Negociata do BRB com o Master pode afetar aposentadorias dos servidores do DF

Ibaneis Rocha, governador do DF. (Foto: Marcelo Camargo/Agência Brasil)

Prejuízos do Iprev-DF já somam R$ 281,3 milhões desde 2017 e a crise do Master só agravou a situação

Os servidores públicos do Distrito Federal já estão antevendo sérios prejuízos com os abalos provocados pela negociata do BRB com o Banco Master, respaldada politicamente pelo governador Ibaneis Rocha, um forte aliado do bolsonarismo na capital do país. 

Até o momento, pelo que e pode apurar, o Instituto de Previdência dos Servidores do Distrito Federal, o Iprev-DF, perdeu R$ 281,3 milhões em ações do BRB desde 2017, quando recebeu R$ 531,4 milhões em papéis do governo do Distrito Federal. A crise envolvendo o Banco Master acelerou a desvalorização. O valor corresponde a uma queda de 52,93% no período.

O fundo que assegura as aposentaria dos servidores do DF é o 2º maior acionista do BRB, com 18,73% das ações ordinárias e 12,33% do total, atrás apenas do governo do Distrito Federal, que detém 53,71% do total e 56,48% das ações ordinárias.

Segundo a cotação atual do papel, essa participação vale R$ 250,06 milhões. O banco tem aproximadamente 320,1 milhões de ações ordinárias em circulação, das quais o Iprev detém 59,9 milhões.

O fato é que os papéis ordinários do BRB aceleraram a queda após a liquidação do Master, ocorrida em 18 de novembro do ano passado, por decisão do Banco Central, diante das fortes evidências de movimentações fraudulentas. 

O tentativa de compra do Master pelo BRB acabou sendo a gota d’água da liquidação efetivada pela autoridade monetária. Com isso, os papéis ordinários do BRB aceleraram a queda e a cotação do ativo passou de R$ 7,64 para R$ 4,17, conforme o fechamento do último dia 9 de fevereiro, uma queda de 45,42%. 
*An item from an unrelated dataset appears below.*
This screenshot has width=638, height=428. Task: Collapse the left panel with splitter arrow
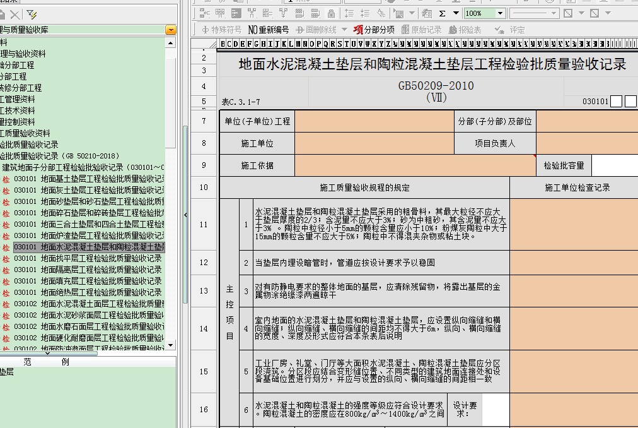(185, 215)
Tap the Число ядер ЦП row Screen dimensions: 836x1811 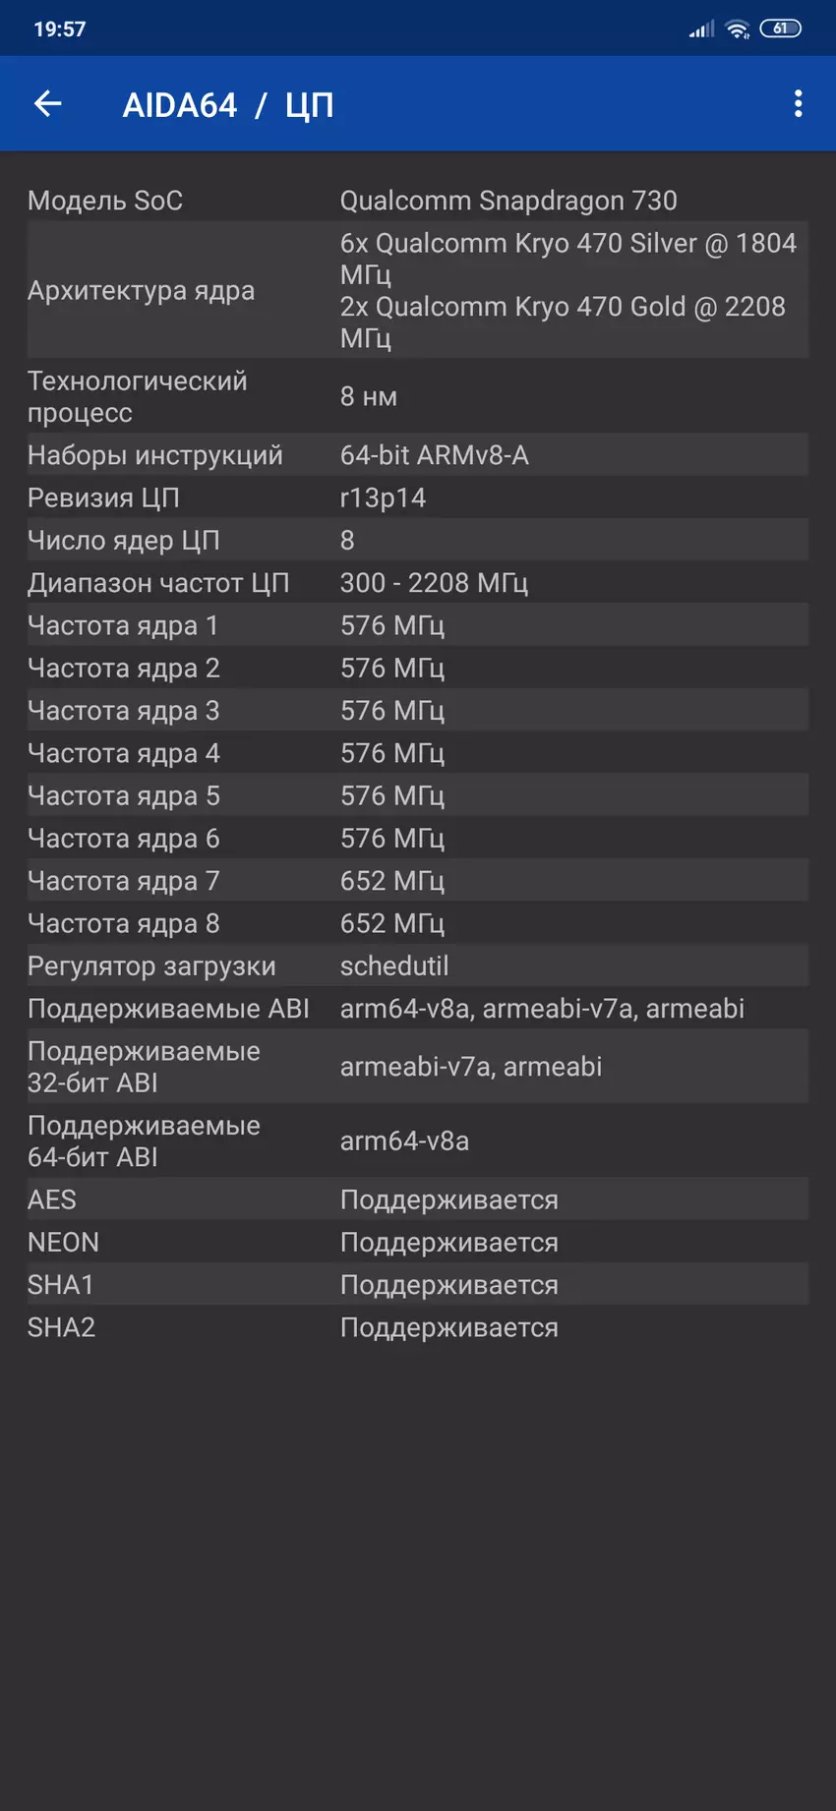[x=417, y=540]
Em novembro de 2017, as ações do BRB custavam cerca de R$ 2,00 e tinham baixa liquidez, mas atingiram a máxima histórica em 7 de janeiro de 2021, a R$ 109,22. Se a gestão do Iprev tivesse vendido sua participação nesse pico, teria arrecadado R$ 6,5 bilhões.

O governo do Distrito Federal transferiu ações do BRB e imóveis para o Iprev em 2015. O governo de então adotou a medida para compensar retiradas de cerca de R$ 2 bilhões, feitas por sua gestão, para fechar as contas públicas. Desde então, o fundo, que era superavitário, passou a enfrentar dificuldades financeiras.

Os ativos cedidos integram o Fundo Solidário Garantidor, criado para proteger o Iprev em momentos de insuficiência financeira. Relatórios e demonstrações do instituto mostram que a atual gestão utiliza a rentabilidade líquida da carteira de investimentos dessa reserva para pagar despesas correntes do regime de previdência.

Além de registrar dificuldades de crescimento e déficits nos últimos 10 anos, essa reserva encolheu ainda mais com a desvalorização acelerada das ações do BRB nos últimos 3 meses, o que coloca em risco as aposentadorias de milhares de servidores públicos do Distrito Federal.